Сегодня напротив меня в метро сидел юноша с такой же книгой, как у меня. В этом не было бы ничего внезапного, если бы я читала, не знаю, Акунина или там "Шантарам", но я читала вот это — полновесный килограммовый том не самых известных американских авторов, 88 года издания. Я купила его примерно с год назад у какого-то букиниста, долго искала, потому что "Человеческая комедия" Сарояна не слишком-то переиздается, а мне прямо надо было ее. Сарояна я тогда еще прочитала и перечитала, а до Хеллера, доставшегося к Сарояну в довесок, добралась только сейчас.

Я все смотрела на юношу, точнее, на разворот книги, и пыталась понять - юноша еще на половине Сарояна или уже на половине Хеллера? Потому что я не знаю практически никого, кто читал бы Сарояна не с моей подачи, а по собственной инициативе, и мне так интересно, бывают ли такие люди вообще. Или, если он на половине Хеллера, то как он читает эту книгу — типа, хаха, смешно, но про войну, почти как Гашек, или он тоже, например, как я, читает, зачем-то наполняясь болью и страданиями? Или может, тонкое и своеобразное остроумие Хеллера вообще не кажется ему остроумием и он не понимает, зачем автор так странно выражается? Читает ли он Хеллера потому, что прочитал на лурке, что "Уловка-22" — это винрарно?

Какова вероятность, что ровно напротив тебя в московском метро с пассажиропотоком 8 миллионов человек в день окажется человек с книгой, изданной 23 года назад тиражом 5 000 экземпляров?

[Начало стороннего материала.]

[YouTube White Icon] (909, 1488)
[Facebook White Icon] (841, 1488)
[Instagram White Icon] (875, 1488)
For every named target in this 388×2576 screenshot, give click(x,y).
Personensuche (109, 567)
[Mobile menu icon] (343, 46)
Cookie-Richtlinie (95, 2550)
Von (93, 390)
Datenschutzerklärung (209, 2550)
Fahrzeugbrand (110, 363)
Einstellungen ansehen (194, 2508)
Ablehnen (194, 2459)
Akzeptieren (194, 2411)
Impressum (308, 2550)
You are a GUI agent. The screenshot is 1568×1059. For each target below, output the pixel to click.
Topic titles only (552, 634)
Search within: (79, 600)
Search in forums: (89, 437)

Кто-нибудь (например, главный герой "Как я встретил вашу маму") усмотрел бы в этом перст судьбы, знак провидения, символ того, что, возможно, мы с юношей должны немедленно слиться в любви к друг другу и американской литературе середины двадцатого века и нарожать пару-тройку черноволосых длинноносых детей.
Кто-нибудь более нормальный, возможно, решил бы, что неплохо было бы познакомиться с юношей и пообщаться.
Я решила немного поулыбаться и помахать книжкой, но тут между нами встала объемная женщина в шубе, а выглядывать из-за ее шубы и махать, улыбаясь, книгой в восемьсот страниц было бы как-то странно.

Так что я вышла на Октябрьской, а юноша поехал дальше.
Чем дальше, тем больше мне думается, что мир намного-намного теснее, чем кажется. И еще - что все ходят одними и теми же дорожками, как крокодилы.